Given problem
Count the lines in the data below that contain the string "Select", with case mattering, and reply with only that number.

Exercise material
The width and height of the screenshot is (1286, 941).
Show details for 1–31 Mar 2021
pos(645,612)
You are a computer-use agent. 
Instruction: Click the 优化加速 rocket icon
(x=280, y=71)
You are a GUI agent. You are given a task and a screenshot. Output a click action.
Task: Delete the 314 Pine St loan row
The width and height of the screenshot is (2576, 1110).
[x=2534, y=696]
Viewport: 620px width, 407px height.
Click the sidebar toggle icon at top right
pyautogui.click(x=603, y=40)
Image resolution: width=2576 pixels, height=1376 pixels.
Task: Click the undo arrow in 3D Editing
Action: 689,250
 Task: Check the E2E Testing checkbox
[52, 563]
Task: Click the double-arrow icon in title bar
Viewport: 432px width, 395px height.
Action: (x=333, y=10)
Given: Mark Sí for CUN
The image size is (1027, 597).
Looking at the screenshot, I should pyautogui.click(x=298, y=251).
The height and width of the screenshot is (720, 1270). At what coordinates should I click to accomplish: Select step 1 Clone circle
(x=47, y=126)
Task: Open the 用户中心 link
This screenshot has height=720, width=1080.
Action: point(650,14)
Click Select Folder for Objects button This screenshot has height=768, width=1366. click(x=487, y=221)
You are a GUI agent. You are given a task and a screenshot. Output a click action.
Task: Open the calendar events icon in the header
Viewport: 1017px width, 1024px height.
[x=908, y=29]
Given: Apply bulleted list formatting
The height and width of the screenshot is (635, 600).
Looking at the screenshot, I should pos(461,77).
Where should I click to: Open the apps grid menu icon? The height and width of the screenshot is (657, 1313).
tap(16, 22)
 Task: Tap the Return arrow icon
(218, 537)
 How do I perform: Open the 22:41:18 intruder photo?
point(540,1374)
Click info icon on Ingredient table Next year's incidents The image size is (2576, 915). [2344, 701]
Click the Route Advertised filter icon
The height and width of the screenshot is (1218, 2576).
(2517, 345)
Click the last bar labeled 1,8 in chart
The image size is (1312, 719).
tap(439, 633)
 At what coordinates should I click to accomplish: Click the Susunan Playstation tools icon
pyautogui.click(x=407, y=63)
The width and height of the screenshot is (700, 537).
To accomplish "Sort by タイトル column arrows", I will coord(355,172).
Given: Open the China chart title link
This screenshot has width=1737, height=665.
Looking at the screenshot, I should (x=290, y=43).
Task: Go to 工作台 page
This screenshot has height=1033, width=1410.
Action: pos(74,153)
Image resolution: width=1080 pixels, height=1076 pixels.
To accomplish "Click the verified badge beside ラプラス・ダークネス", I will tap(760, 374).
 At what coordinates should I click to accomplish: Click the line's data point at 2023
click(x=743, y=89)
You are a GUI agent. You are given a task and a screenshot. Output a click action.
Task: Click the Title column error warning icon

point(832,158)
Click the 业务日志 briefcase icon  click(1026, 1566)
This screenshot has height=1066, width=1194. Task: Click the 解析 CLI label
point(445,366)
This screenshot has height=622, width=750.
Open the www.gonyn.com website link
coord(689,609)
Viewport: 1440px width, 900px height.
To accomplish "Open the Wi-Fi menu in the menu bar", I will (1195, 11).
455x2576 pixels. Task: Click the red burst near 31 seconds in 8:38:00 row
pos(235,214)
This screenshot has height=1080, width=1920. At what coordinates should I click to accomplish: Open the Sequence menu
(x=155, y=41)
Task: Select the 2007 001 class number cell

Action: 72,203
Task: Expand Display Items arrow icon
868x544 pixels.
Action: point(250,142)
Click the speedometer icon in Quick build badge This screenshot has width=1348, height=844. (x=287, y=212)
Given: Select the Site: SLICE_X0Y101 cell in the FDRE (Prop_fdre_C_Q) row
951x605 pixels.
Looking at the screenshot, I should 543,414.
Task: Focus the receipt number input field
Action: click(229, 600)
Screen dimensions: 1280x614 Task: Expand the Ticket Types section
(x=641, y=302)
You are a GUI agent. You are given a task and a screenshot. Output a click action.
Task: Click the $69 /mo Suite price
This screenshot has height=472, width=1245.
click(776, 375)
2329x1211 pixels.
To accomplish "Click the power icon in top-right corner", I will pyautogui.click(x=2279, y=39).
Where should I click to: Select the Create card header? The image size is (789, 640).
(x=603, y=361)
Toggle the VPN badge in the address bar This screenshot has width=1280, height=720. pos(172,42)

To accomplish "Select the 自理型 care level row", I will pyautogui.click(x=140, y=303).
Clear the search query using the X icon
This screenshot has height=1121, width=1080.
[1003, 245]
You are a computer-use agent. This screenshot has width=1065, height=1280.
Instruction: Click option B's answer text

In response
6